- Digital cover

EP by Ateez
- Released: January 6, 2020
- Recorded: 2019
- Genre: K-pop; hip hop; EDM;
- Length: 15:29
- Language: Korean
- Label: KQ Entertainment

Ateez chronology
| Treasure EP.Extra: Shift the Map (2019) | Treasure Epilogue: Action to Answer (2020) | Treasure EP.Map to Answer (2020) |

Singles from Treasure Epilogue: Action to Answer
- "Answer" Released: January 6, 2020;

= Treasure Epilogue: Action to Answer =

Treasure Epilogue: Action to Answer is the fourth extended play (EP) by South Korean boy band Ateez. It was released on January 6, 2020, with "Answer" serving as the lead single. The physical album comes in two versions: A and Z. Musically, it is a hip hop and EDM album.

Commercially, the album debuted atop the Gaon Album Chart, becoming Ateez's second number-one album in South Korea. Ateez promoted the album with a series of live performances on the Golden Disc Awards and various South Korean music shows. The band also announced The Fellowship: Map The Treasure World Tour in support of the album series.

==Release and promotion==
On December 24, 2019, Ateez teased their comeback in 2020, through a poster teaser containing the words: "Look around you. Did you find your TREASURE? Through the phrase, Can you see the changes?" On December 26, KQ Entertainment announced the release of Ateez's fourth extended play Treasure Epilogue: Action to Answer along with the release date. It serves as a follow-up to their successful "Treasure" album series which began with their debut in 2018. A comeback schedule was released the same day containing dates for the sequential release of teasers for the album. The full album tracklist was released on December 27. The album consists of five tracks including the lead single, "Answer". The same day, a group photo teaser for the album was released. From December 28 to December 31, solo teaser photos for the band members were released, in sets of two. On January 2, the group released a performance poster teaser. On January 3, a performance preview video of the lead single, "Answer" was released. The album was released on January 6 in CD and digital formats. An accompanying music video for the lead single, "Answer" was released in conjunction with the release of the album. The video references to the group's past releases "Say My Name", "Wave", "Illusion", "Hala Hala" and "Pirate King" and depicts the band looking back on their journey, along with a brand new spoiler for an upcoming song, which was revealed three years later as "Sector 1" from their 2022 EP The World EP.1: Movement. The group maintained their "dynamic performance style" while showcasing "powerful choreography".
● ● ● ● ● ● ●
Can you return the passage of the Ateez EP article from "Ateez chronology" up to and including "the album series.", copied word for word?
● ● ● ● ● ● ●
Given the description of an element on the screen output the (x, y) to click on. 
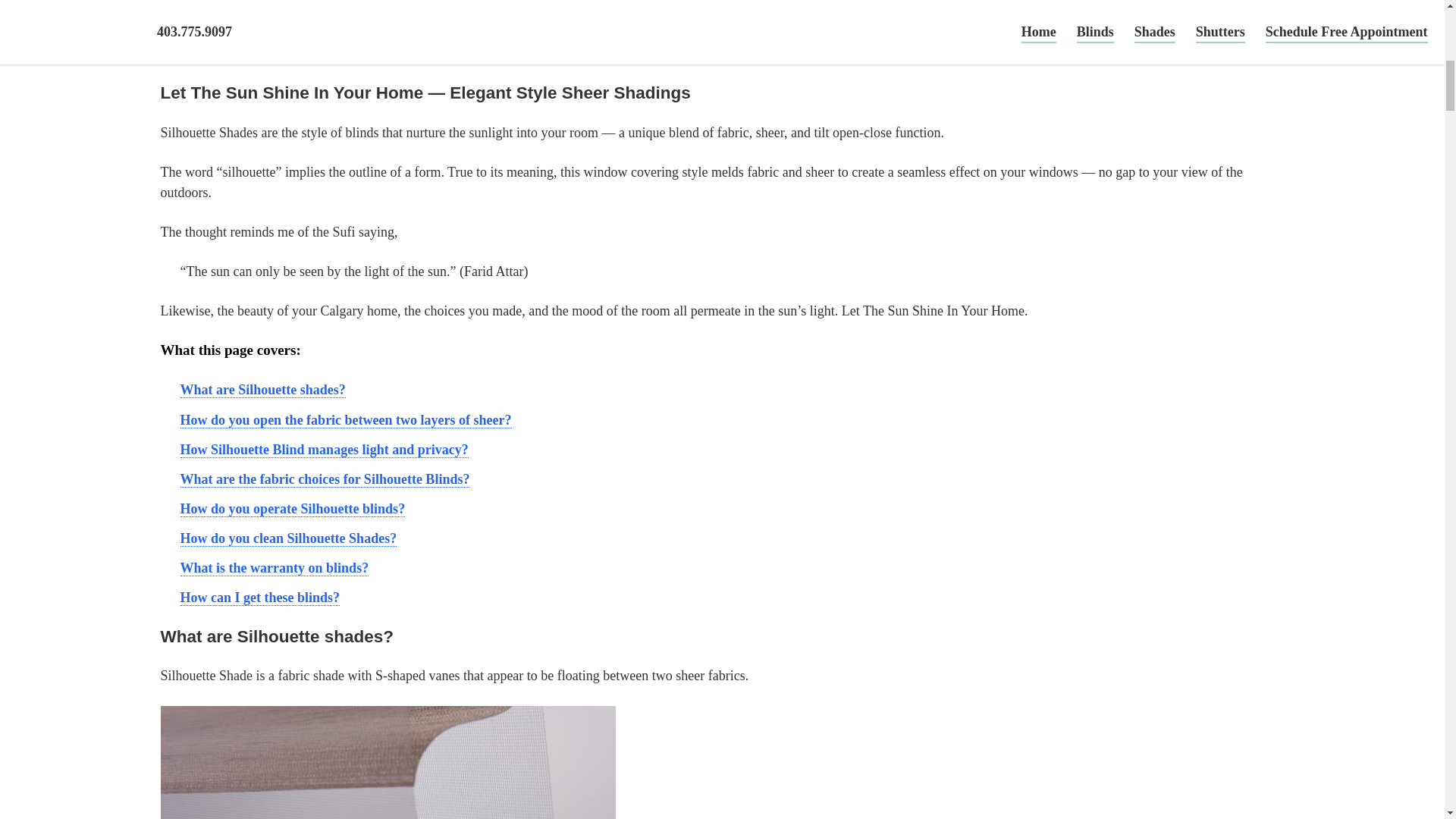
What is the warranty on blinds? (274, 568)
How do you operate Silhouette blinds? (293, 508)
How do you clean Silhouette Shades? (288, 538)
How Silhouette Blind manages light and privacy? (324, 449)
How can I get these blinds? (260, 597)
What are Silhouette shades? (263, 390)
What are the fabric choices for Silhouette Blinds? (325, 479)
How do you open the fabric between two layers of sheer? (346, 420)
Given the description of an element on the screen output the (x, y) to click on. 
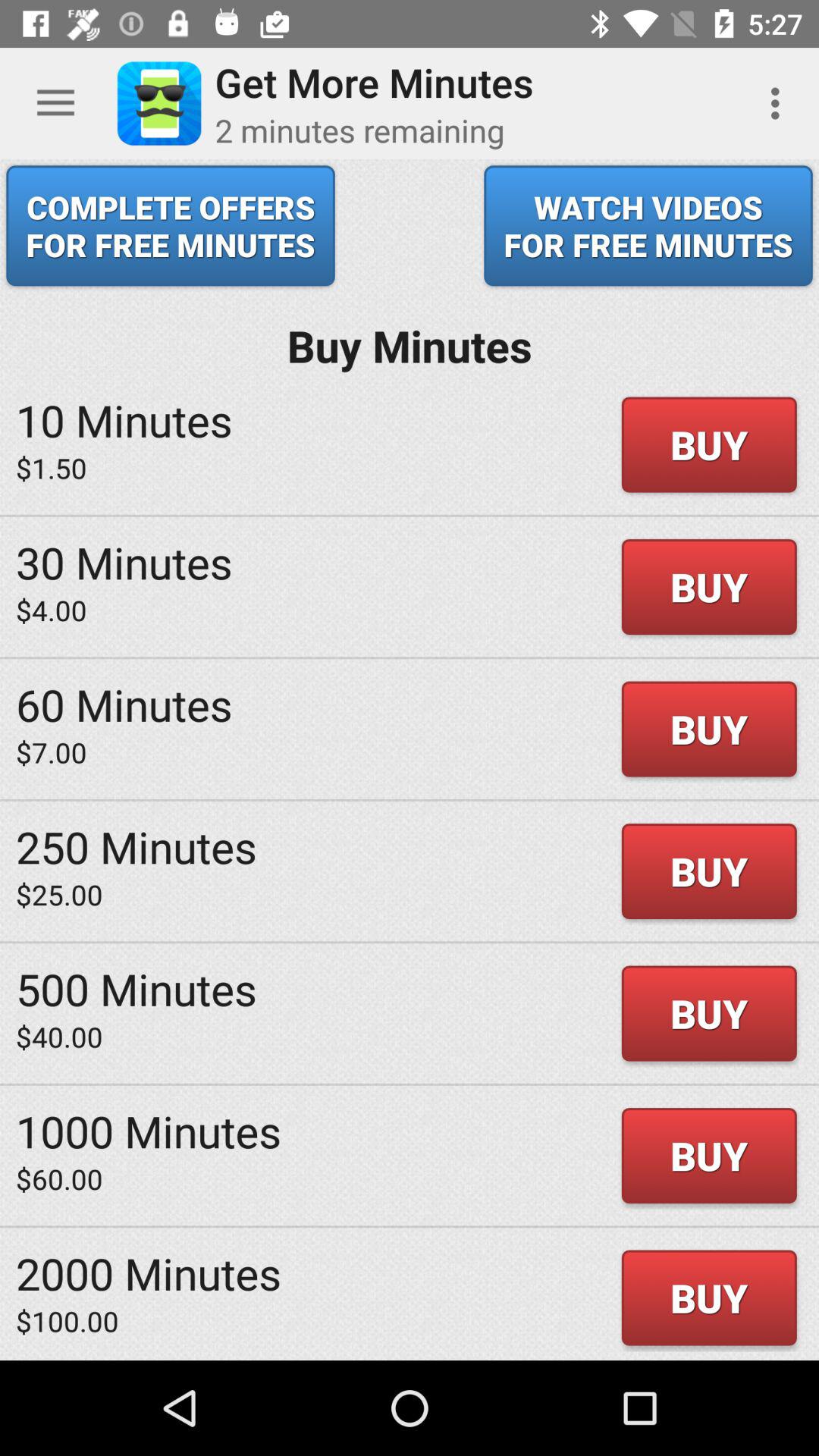
select icon next to the buy icon (123, 419)
Given the description of an element on the screen output the (x, y) to click on. 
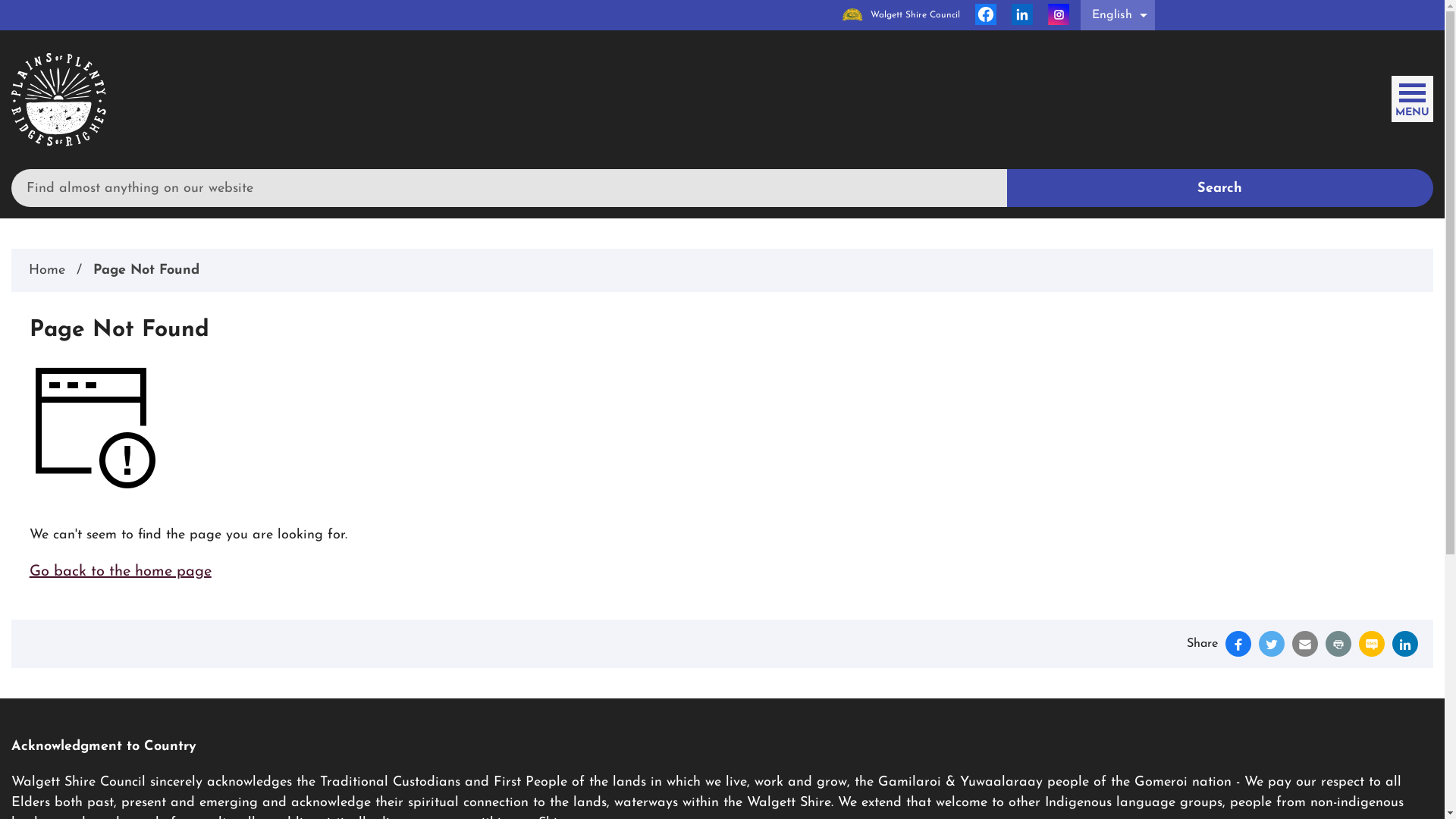
Instagram Element type: text (1058, 14)
Facebook Element type: text (1238, 643)
Twitter Element type: text (1271, 643)
Home - Walgett Shire Council - Logo Element type: text (58, 99)
Email Element type: text (1304, 643)
MENU Element type: text (1412, 95)
Search Element type: text (1220, 188)
Go back to the home page Element type: text (120, 571)
Print Element type: text (1338, 643)
SMS Element type: text (1371, 643)
Facebook Element type: text (985, 14)
Walgett Shire Council Element type: text (900, 14)
Home Element type: text (46, 270)
Your current preferred language is
English Element type: text (1116, 15)
LinkedIn Element type: text (1405, 643)
LinkedIn Element type: text (1021, 14)
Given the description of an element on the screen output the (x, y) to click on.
● ● ● ● ● ● ●
_Complete output_:
Ateez chronology
| Treasure EP.Extra: Shift the Map (2019) | Treasure Epilogue: Action to Answer (2020) | Treasure EP.Map to Answer (2020) |

Singles from Treasure Epilogue: Action to Answer
- "Answer" Released: January 6, 2020;

= Treasure Epilogue: Action to Answer =

Treasure Epilogue: Action to Answer is the fourth extended play (EP) by South Korean boy band Ateez. It was released on January 6, 2020, with "Answer" serving as the lead single. The physical album comes in two versions: A and Z. Musically, it is a hip hop and EDM album.

Commercially, the album debuted atop the Gaon Album Chart, becoming Ateez's second number-one album in South Korea. Ateez promoted the album with a series of live performances on the Golden Disc Awards and various South Korean music shows. The band also announced The Fellowship: Map The Treasure World Tour in support of the album series.